▸ **SET PROBLEM 1**
From the benchmark chart descriptions, list every area that the charts are said to give insight into.
▸ **SET PROBLEM 2**
Write the next part of the benchmark chart descriptions, picking up after the last heading shown.

The benchmark suite generates several charts that provide insights into system performance, scalability, and language-specific characteristics:
Single Runner Throughput (single_runner_throughput.png)
A line chart showing throughput (submissions per minute) as RUNNER_MAX_PARALLEL increases from 1 to 16 for a single runner instance under medium load. Throughput increases from 140 submissions/min at parallelism 1 to a peak of 228 submissions/min at parallelism 12, representing a 63% improvement. The optimal parallelism range is 8-12, achieving 225-228 submissions/min. Performance degrades at parallelism 16 (214 submissions/min), demonstrating resource contention when parallelism exceeds available CPU cores. The gradual increase from parallelism 1-8 shows effective utilization of available resources, while the plateau and decline at higher parallelism indicates the system has reached its capacity limits for a single runner instance.
Scaling Heatmap (scaling_heatmap.png)

▸ **GIVEN INFORMATION**
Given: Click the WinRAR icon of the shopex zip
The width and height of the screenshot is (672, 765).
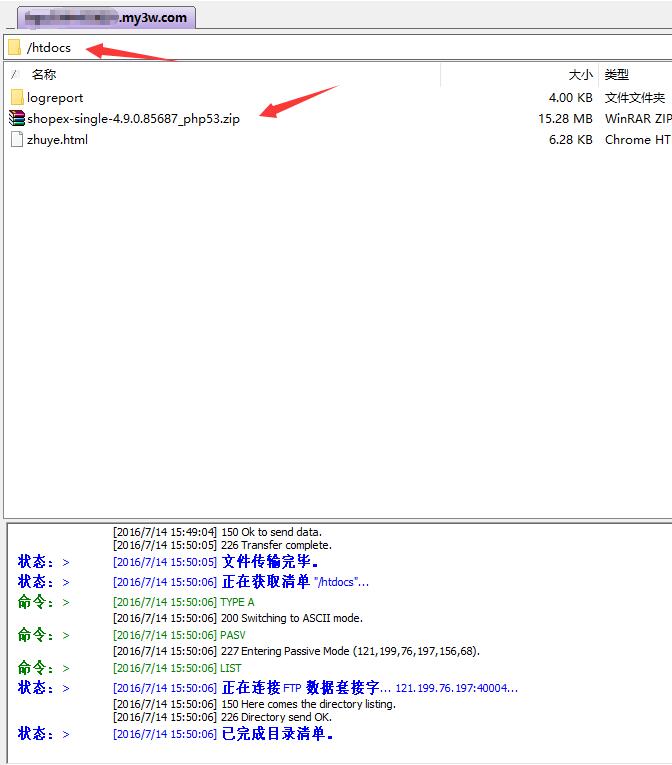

▸ **REPLY 1**
- system performance
- scalability
- language-specific characteristics

▸ **REPLY 2**
A heatmap visualizing throughput across combinations of runner replicas (1-3) and parallelism values (4, 6, 8, 12). Darker colors indicate higher throughput. The best performance is achieved with 3 replicas × 6 parallelism at 277.5 submissions/min. Increasing to 3 replicas × 8 parallelism yields 264.25 submissions/min (slight decrease), while 3 replicas × 12 parallelism drops to 246.5 submissions/min, demonstrating resource contention when total parallelism (36 tasks) significantly exceeds the 8-core CPU capacity. Horizontal scaling provides substantial benefits: 2 replicas achieve 1.3-1.4x improvement over single replica configurations, and 3 replicas achieve 1.4-1.5x improvement. However, high parallelism (12) causes contention even with multiple replicas, showing that vertical scaling has limits on resource-constrained systems. The sweet spot is 3 replicas with moderate parallelism (6-8), balancing resource utilization without contention.
Language Latency Heatmap (language_latency_heatmap.png)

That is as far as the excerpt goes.